First Cow Leads the Gotham Awards Nominations

Kelly Reichardt’s First Cow (2019)

It’s going to be an awards season like no other, but let’s not dwell on that. Instead, let’s celebrate the nominations for the Gotham Awards announced today because all five films up for best feature have been directed by women. Kelly Reichardt’s First Cow, a gentle story of friendship and oily cakes in the Oregon Territory of the 1820s, leads with four, scoring further nominations for Reichardt and Jon Raymond’s screenplay and for the lead performances by John Magaro (best actor) and Orion Lee (breakthrough actor). Also nominated for best feature are:

  • Kitty Green’s The Assistant, which centers on Julia Garner’s quietly riveting performance as an office worker tempted to call out a philandering boss not-so-subtly modeled on Harvey Weinstein.

  • Eliza Hittman’s Never Rarely Sometimes Always, the winner of a special jury award at Sundance and a Silver Bear in Berlin. Accompanied by her supportive and resourceful cousin (Talia Ryder), a seventeen-year-old (newcomer Sidney Flanigan, nominated for a breakthrough director award) travels to New York for an abortion unavailable to her in her small Pennsylvania town.

  • Chloé Zhao’s Nomadland, a compassionate portrait of a middle-aged woman (Frances McDormand, nominated for best actress) who finds herself “not homeless,” just “houseless.” Nomadland premiered on the same day in Venice, where it won the Golden Lion, and in Toronto as well as at an event in Los Angeles hosted by Telluride.

  • Natalie Erika James’s feature debut, Relic, a haunted tale that Sheila O’Malley, writing for RogerEbert.com, finds “filled with subtle detail, character depth, and a creeping mood of dread, illuminated by the three central performances given by [Robyn] Nevin, Emily Mortimer, and Bella Heathcote.”

We’ve recently taken a look at critical response to Garrett Bradley’s Time and Frederick Wiseman’s City Hall, both of which are nominated for best documentary. The other three nominees are:

  • 76 Days, which focuses on the coronavirus outbreak in Wuhan. Directed by Hao Wu, Weixi Chen, and a third filmmaker credited as “Anonymous,” 76 Days “feels like essential viewing in beginning to process and reflect on how humanity has faced one of its greatest challenges yet,” writes Geoff Berkshire in the Los Angeles Times. It’s currently screening as part of this year’s DOC NYC festival.

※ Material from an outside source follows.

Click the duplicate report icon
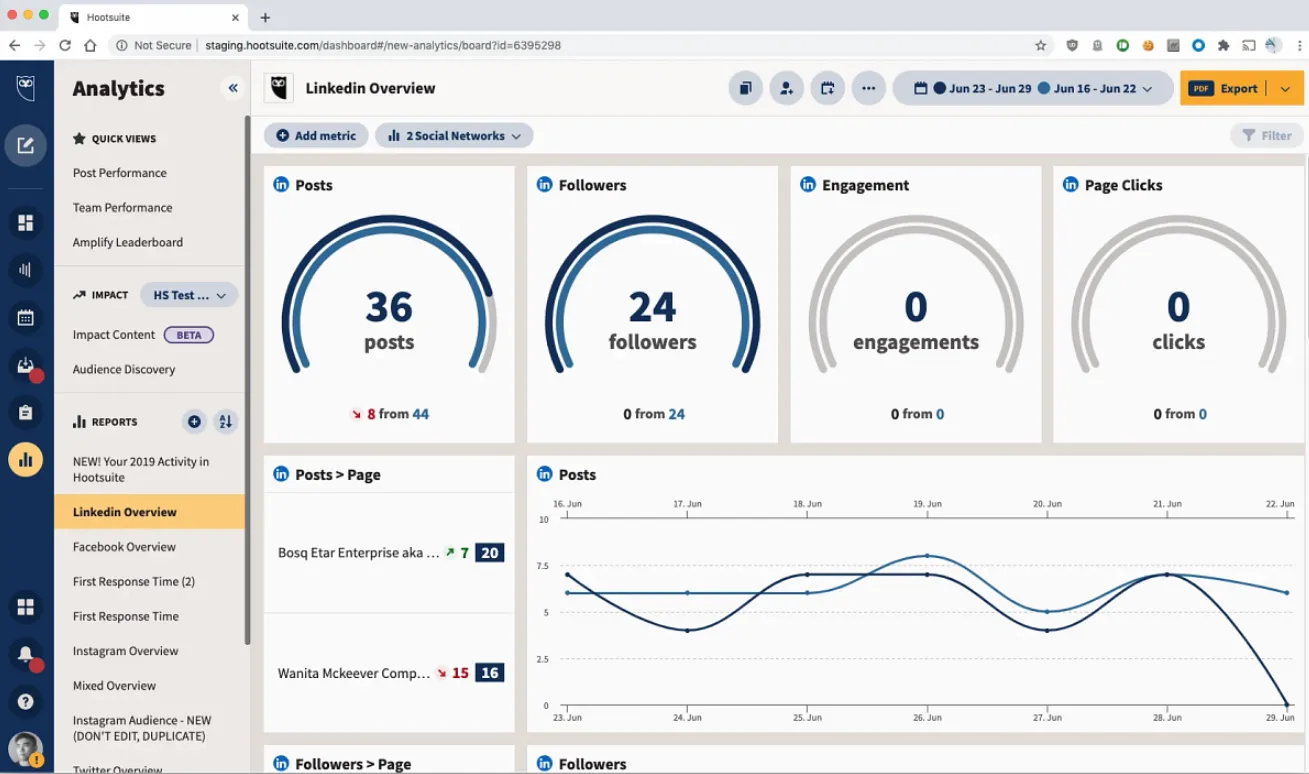This screenshot has height=774, width=1309. click(745, 88)
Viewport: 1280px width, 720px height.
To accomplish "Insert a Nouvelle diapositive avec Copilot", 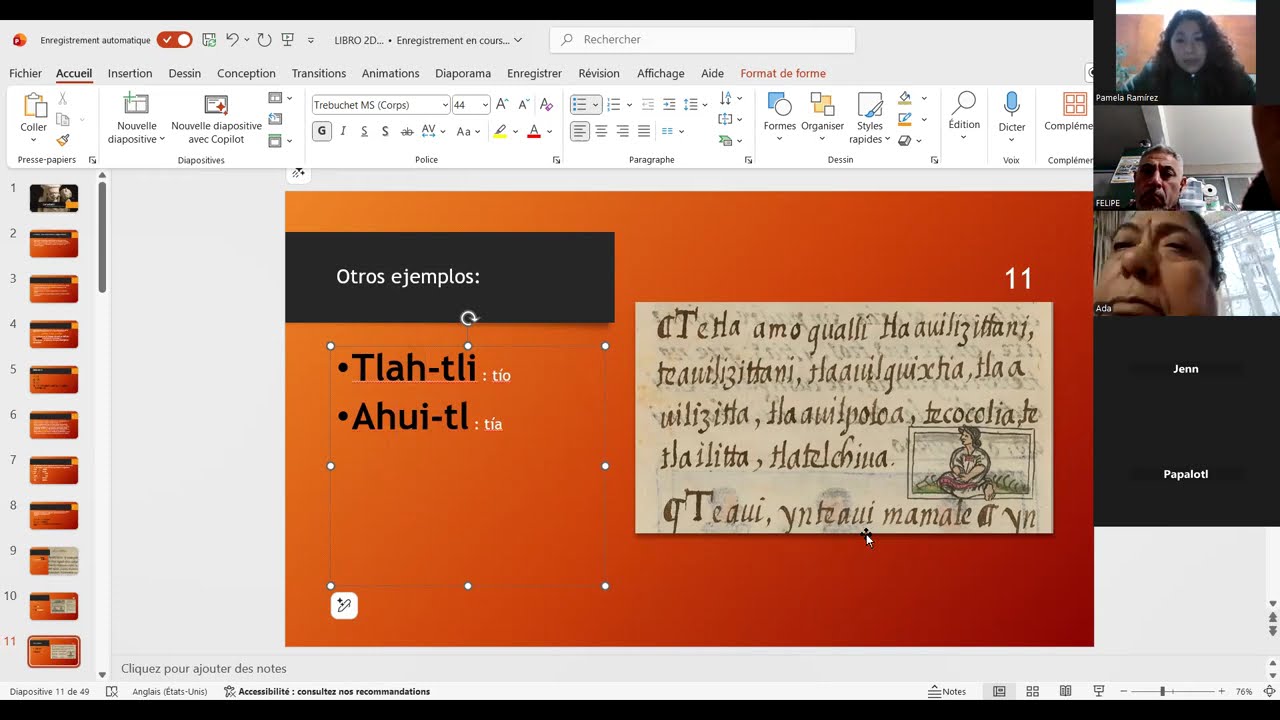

  • Yang Sun and S. Leo Chiang’s Our Time Machine, a portrait of multimedia artist Maleonn and his father, who has been diagnosed with Alzheimer’s. The Austin Chronicle’s Marjorie Baumgarten finds the film “poignant and universal.”

  • Ramona S. Diaz’s A Thousand Cuts, in which Philippine journalist Maria Ressa faces off against President Rodrigo Duterte’s relentless attacks on the press. The film has left Jessica Kiang, writing for Variety in February, “more profoundly aware than ever of the gathering darkness of our current geopolitical moment, and more fervently grateful that there are torchbearers like Maria Ressa to lead us to the light.” A Thousand Cuts is also screening at DOC NYC.

Filmmaker has the full list of nominations, and the winners will be announced on January 11.